- Interactive map of Au Vent
- Country: France
- Overseas collectivity: Saint Barthélemy

= Au Vent Parish =

Au Vent (/fr/, "Windward") is a parish of Saint Barthélemy, a French overseas collectivity in the Lesser Antilles of the Caribbean. It is located on the eastern side of the island. It had a population of 4,361 inhabitants in 2022. The economy is dependent on agriculture and livestock rearing.

==History==
Saint Barthélemy was first settled by Europeans in the 17th century, beginning with the French in 1648, before being sold to Swedish Empire in 1784. It was returned to France in the late 19th century. It was part of Guadeloupe before it was devolved into a separate overseas collectivity of France in February 2007.

==Geography==
Au Vent is one of the three parishes of Saint Barthélemy, a French overseas collectivity in the Lesser Antilles of the Caribbean. It occupies an area of 11.2 km2. The name "Au Vent" means windward in French, with the geographic distinction based on exposure to the prevailing winds and is located on the eastern part of the island.

== Demographics ==
As per 2022 census, Au Vent parish had a population of 4,361 inhabitants. It increased from a population of 3,721 in 2014.

== Culture and economy ==
The population of Au Vent differed physiologically from the people of Sous le Vent from the other side of the island. Studies indicated that the people from Au Vent were on average shorter and had varying blood group composition. The culture and practices of the parishes also varied significantly.

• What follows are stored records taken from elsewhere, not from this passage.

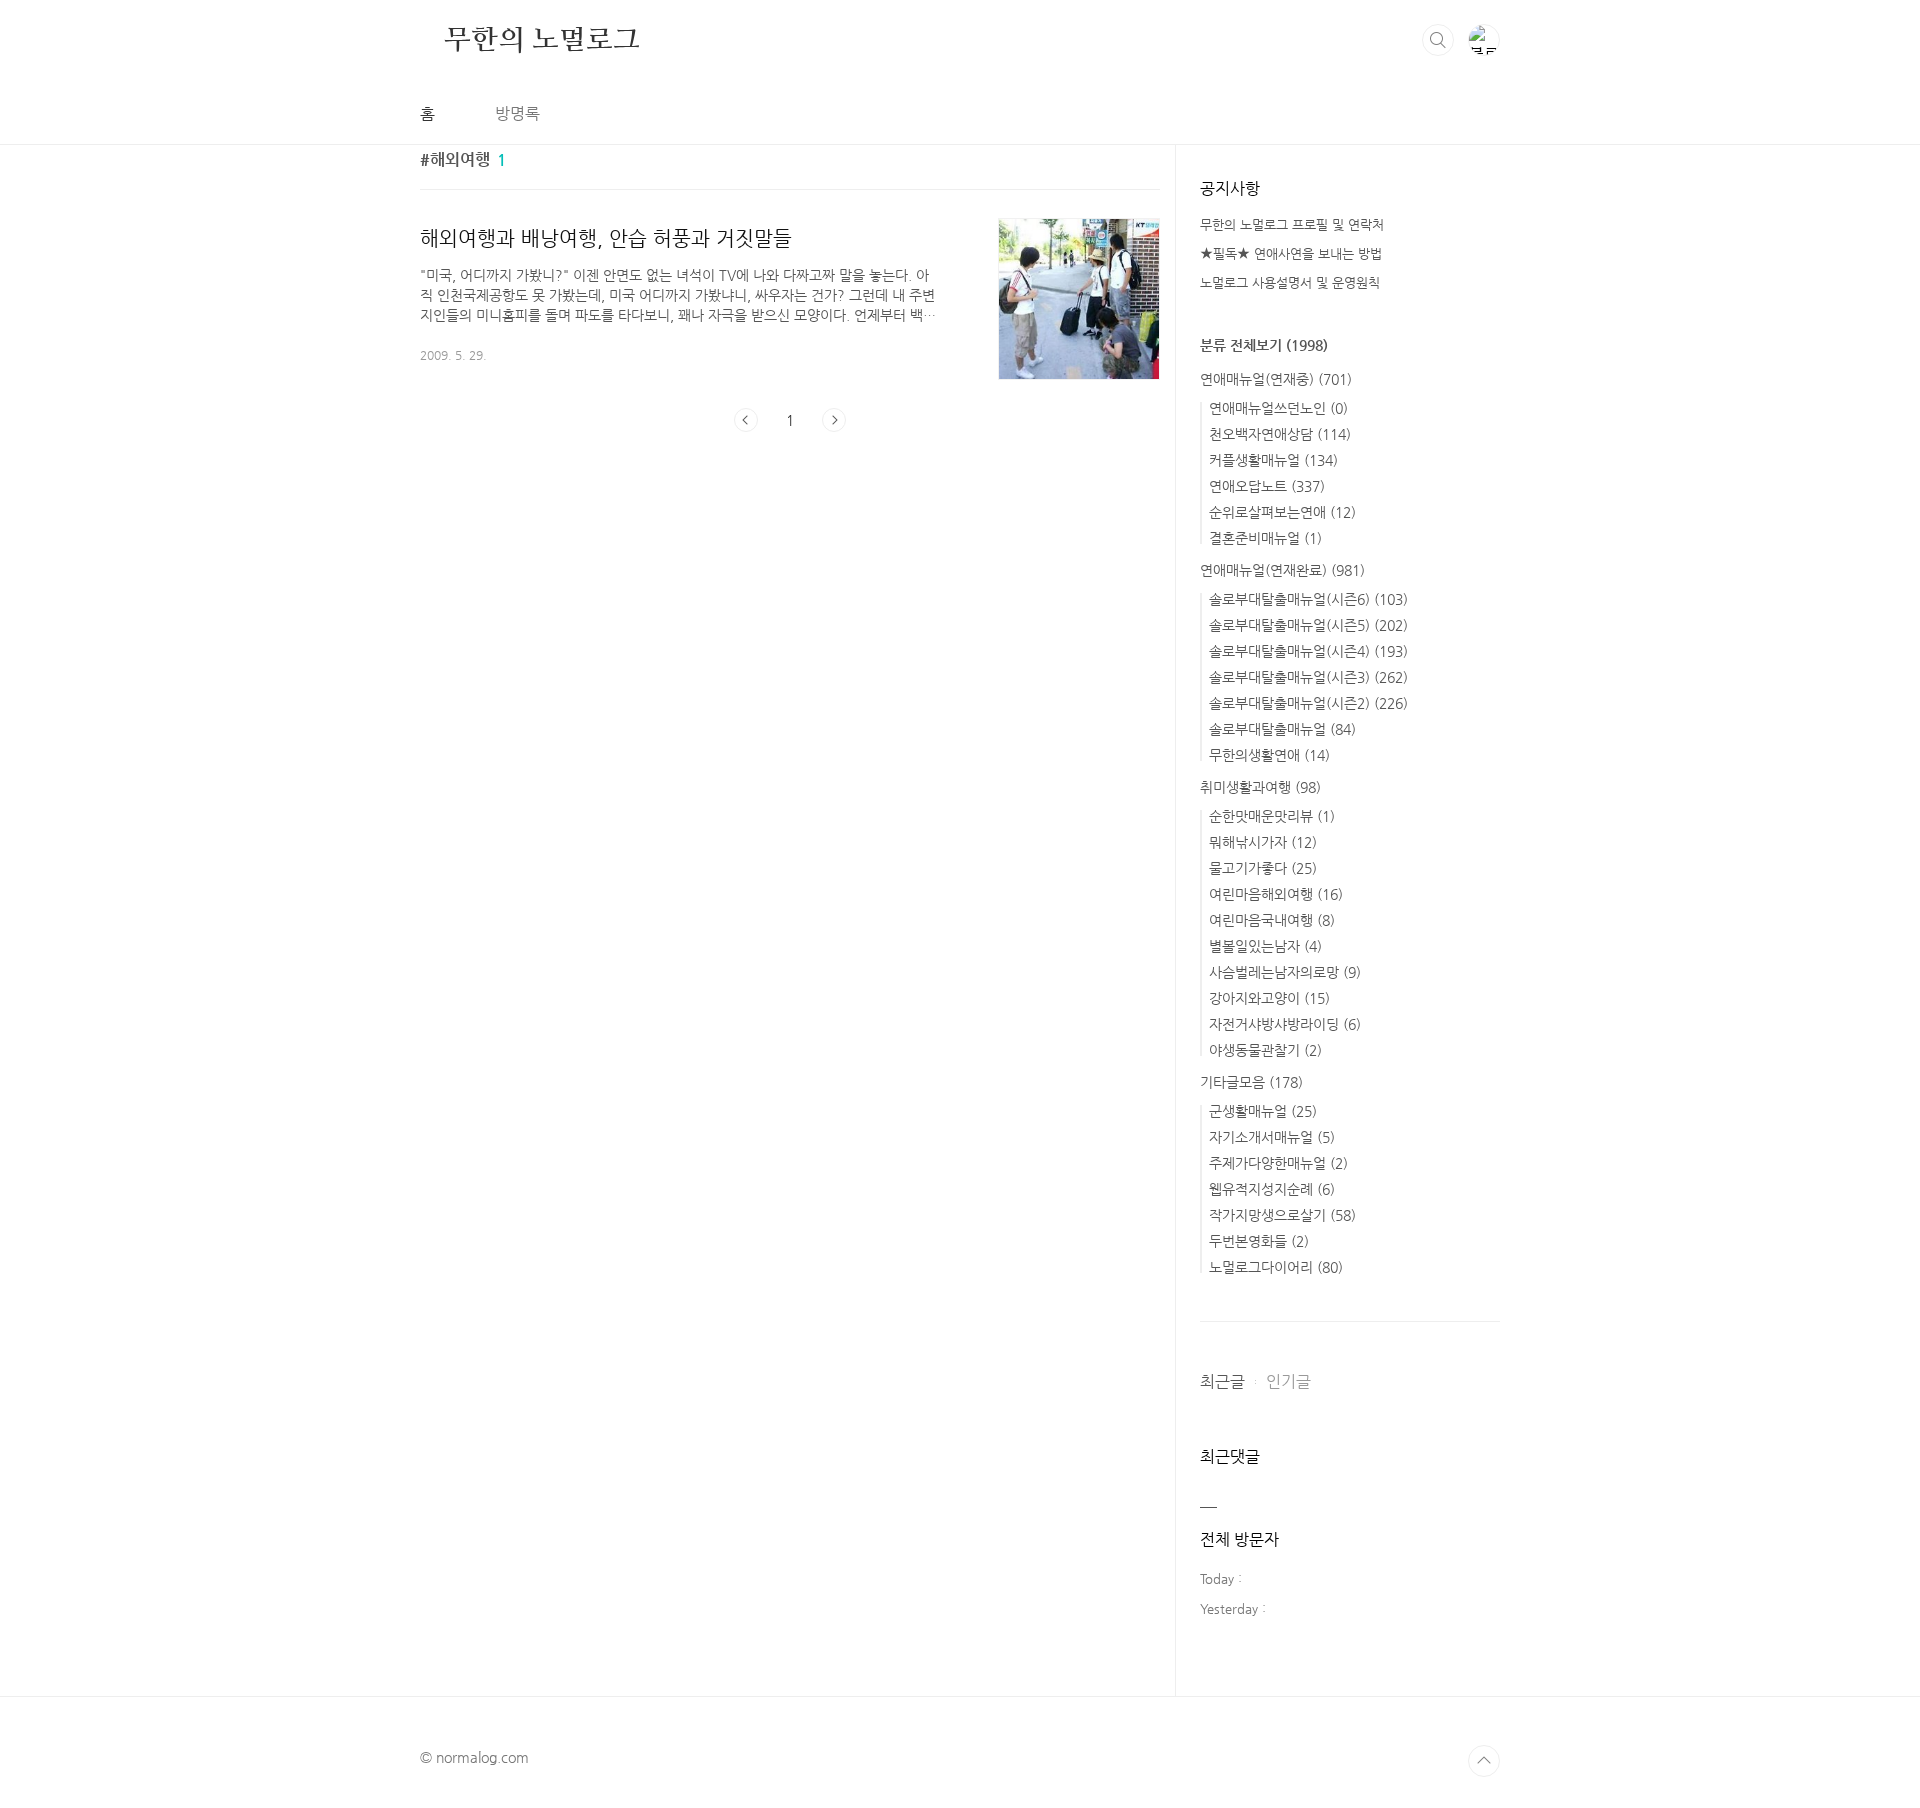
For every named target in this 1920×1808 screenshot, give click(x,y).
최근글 (1222, 1381)
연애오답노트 (1267, 486)
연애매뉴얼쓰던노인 (1278, 408)
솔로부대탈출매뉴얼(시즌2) (1308, 703)
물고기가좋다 (1263, 868)
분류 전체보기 (1264, 345)
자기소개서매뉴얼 (1272, 1137)
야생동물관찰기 (1265, 1050)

The difference developed due to the historical development of the parishes itself. The island's economy was dependent on cotton and experienced a boom in the 18th century. In the 19th century, due to several natural disasters, immigration stopped and there were severe losses. Au Vent had a flatter terrain, and people started engaging in agriculture and livestock rearing, and owned individual lands, while the people of Sous le Vent had to adopt to community fishing.